Originally speaking no English, she spent her grade school years in the San Francisco Unified School District and graduated from Lowell High School before attending the University of California, Berkeley as an undergraduate, attaining a bachelor's degree in sociology. She went on to attend Golden Gate University, from which she earned a master's degree in Public Administration.

Yee worked for the Legislature and was then Governor Gray Davis's Chief Deputy Director for Budget, later saying that "My role was to present all the options possible. Politics came into play. The governor and legislative leaders made decisions that sometimes didn't agree with our recommendations." She then became the Chief Deputy to Board of Equalization member Carole Migden. She was appointed to fill the seat when Migden vacated it after being elected to the State Senate.

Political career
Yee was elected in her own right to the California Board of Equalization in 2006 from the 1st Board District and was re-elected in 2010. She led the successful effort to force Amazon.com to collect sales taxes on online purchases, the so-called "Amazon tax".

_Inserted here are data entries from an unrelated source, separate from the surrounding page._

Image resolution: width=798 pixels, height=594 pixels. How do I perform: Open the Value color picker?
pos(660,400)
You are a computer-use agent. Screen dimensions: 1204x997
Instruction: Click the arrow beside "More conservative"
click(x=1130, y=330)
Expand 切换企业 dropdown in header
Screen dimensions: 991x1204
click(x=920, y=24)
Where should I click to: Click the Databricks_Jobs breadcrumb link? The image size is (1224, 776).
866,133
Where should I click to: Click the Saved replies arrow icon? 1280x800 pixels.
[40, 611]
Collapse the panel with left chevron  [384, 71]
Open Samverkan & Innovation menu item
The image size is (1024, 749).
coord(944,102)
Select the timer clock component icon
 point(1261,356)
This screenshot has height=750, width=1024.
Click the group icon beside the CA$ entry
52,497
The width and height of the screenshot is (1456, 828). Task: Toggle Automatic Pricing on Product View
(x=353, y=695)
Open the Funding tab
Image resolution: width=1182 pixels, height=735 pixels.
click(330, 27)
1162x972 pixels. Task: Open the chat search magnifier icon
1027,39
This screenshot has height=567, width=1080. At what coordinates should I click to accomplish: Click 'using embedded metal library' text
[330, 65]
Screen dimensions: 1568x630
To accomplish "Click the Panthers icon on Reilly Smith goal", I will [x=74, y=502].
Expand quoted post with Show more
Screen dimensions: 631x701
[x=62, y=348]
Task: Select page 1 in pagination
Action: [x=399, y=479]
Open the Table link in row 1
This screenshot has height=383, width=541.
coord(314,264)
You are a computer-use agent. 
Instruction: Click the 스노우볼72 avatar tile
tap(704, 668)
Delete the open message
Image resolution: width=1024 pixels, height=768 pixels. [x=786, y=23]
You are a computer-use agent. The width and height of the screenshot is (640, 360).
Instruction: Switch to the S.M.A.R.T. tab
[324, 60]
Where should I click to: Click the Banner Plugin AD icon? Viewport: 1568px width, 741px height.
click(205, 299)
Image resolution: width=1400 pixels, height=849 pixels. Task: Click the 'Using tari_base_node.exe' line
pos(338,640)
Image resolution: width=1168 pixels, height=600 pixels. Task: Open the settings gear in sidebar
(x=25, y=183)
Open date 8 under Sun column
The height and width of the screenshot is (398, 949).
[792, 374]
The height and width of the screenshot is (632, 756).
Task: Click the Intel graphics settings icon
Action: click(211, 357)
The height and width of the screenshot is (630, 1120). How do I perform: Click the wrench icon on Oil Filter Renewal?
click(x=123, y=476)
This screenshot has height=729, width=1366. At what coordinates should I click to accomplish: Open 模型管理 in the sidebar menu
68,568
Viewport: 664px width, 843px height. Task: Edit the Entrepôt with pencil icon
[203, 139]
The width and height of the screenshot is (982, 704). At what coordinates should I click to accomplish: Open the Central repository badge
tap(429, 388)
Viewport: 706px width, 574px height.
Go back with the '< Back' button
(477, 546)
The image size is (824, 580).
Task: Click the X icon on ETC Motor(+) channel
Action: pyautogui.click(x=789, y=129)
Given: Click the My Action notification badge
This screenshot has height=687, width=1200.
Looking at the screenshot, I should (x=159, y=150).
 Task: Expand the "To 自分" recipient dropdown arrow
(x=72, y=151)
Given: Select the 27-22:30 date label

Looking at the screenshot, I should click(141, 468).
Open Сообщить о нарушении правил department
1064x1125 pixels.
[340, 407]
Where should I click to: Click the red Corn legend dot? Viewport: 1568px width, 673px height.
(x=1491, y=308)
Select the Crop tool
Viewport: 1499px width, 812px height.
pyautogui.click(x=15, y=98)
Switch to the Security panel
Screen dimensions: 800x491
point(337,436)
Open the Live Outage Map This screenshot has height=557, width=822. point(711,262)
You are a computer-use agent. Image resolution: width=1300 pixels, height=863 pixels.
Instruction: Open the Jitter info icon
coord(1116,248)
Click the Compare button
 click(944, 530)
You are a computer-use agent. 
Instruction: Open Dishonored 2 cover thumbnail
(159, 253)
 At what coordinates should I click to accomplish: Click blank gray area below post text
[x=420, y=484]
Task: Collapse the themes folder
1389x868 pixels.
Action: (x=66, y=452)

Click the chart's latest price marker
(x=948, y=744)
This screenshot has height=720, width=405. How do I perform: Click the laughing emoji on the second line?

She ran for California State Controller in the 2014 election to succeed term-limited Democrat John Chiang, who was elected State Treasurer. In the nonpartisan blanket primary, Republican Ashley Swearengin, the Mayor of Fresno, and Yee finished first and second, respectively. The third-place finisher, Democratic Speaker of the California State Assembly John Pérez, initially called for a recount in 15 counties after official results showed him trailing Yee by just 481 votes out of over 4 million cast; however, he ultimately conceded to Yee more than a month after the primary. Swearengin and Yee competed in the general election, which Yee won by 3,810,304 votes (53.97%) to 3,249,668 (46.03%).

As State Controller, Yee sits on the California State Lands Commission. She supports investing in alternative energy and opposes fracking for oil. An advocate of tax reform, she opposes extending Governor Jerry Brown's temporary tax increases, instead proposing to lower the state sales tax and extend it to currently untaxed services.

Yee also serves as Vice President of California Women Lead, a nonprofit, nonpartisan organization for women holding or interested in running for political office.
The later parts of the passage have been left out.